I put my book away and got in the boarding line with my fellow passengers and was pulled into conversation by a tall man with white hair, who was making it his mission to learn the name and destination of every person within hearing distance. His name was Jones, and he was "born in Oklahoma, and steeped in Texas." As the line shortened, he and I, and a smiling women he kept calling "Shirley," stayed in conversation, and found happily that we were all sitting in the same row. The plane took off, and Jones ordered us a round of drinks, and soon we were having the best time of anyone on the plane.
Our new friend, Shirley, was a warm woman of about sixty, with slightly frizzy, shoulder-length blonde hair pulled into a loose bun. Her face was sun-kissed and mapped with smile wrinkles and laugh lines. I liked her immediately, and she liked my hat. Whenever Jones would turn, she would flash me a mischievous grin as if she and I were on the inside of a joke. I learned she'd been everywhere (Turkey, Israel, Thailand, Ireland…) and that she was months away from getting married for the third time to a handsome surfer whom she'd almost succeeded in converting to veganism.
Jones was a successful businessman, charming, assertive, and loud, with a story for every occasion and topic, who attributed his financial success to his ability to make the people around him feel good about themselves, which was easily believable. He was in his own transition, trying to figure out what to make of his life now that he was middle-aged and newly divorced.
We were genuinely enjoying our time together, and when the plane landed, Jones suggested the three of us find food and more drinks before going our separate ways. We settled on a Mexican restaurant in the Dallas airport called Cantina, and soon the margaritas and conversation were flowing, and often overflowing to include the tables next to ours, as we laughed, shared stories, and fully embraced these strange, unpredictable hours of life, knowing we would never cross paths again. The waitress and those around us asked how we all knew each other from, or if we were family, and we'd laugh at the wonder in their expression when we'd tell them we'd just met in the boarding line.
As time went on, some of the stories grew surprisingly raw—reflections on why a cousin of Jones' had overdosed, why our marriages had ended, the strangeness of transition—yet, this time the pain was lessened in the retelling. Our faces reflected the empathy of shared experience back to each other. I suppose it was odd, in a way, to feel such strong connections with virtual strangers…or perhaps it is more odd that we don't feel this kind of connection to our fellow humans always.
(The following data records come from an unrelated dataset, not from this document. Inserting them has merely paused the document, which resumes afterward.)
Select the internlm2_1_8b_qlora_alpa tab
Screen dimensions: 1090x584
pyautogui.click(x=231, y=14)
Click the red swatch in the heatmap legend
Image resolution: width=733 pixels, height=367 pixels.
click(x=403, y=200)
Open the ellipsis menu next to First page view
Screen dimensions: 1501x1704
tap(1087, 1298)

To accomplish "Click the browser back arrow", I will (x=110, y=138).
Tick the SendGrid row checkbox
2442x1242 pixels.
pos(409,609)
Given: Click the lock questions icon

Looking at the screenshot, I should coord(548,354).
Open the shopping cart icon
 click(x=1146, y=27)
Five tacos, two chip bowls, six drinks, and two hours later, Jones was late for his flight. He paid the bill and we said hurried goodbyes and waved as he rushed off for his flight in a different terminal, towering above all the other heads.
Shirley turned to me when he was gone, and grinned, "Life is just wild, isn't it? Can't always tell what's gonna happen—but, you know, that's half the fun." She squeezed my shoulder and her smile radiated through me. "You're gonna be just fine, hunny. Good luck. With everything."
I hugged her tight, and wished her Merry Christmas, and watched her trudge off cheerily towards the escalator, until she was accepted back into the sea of our fellow travelers.
She left a glow with me—the blessing of a stranger, now a friend.
I felt more like myself than I had in years.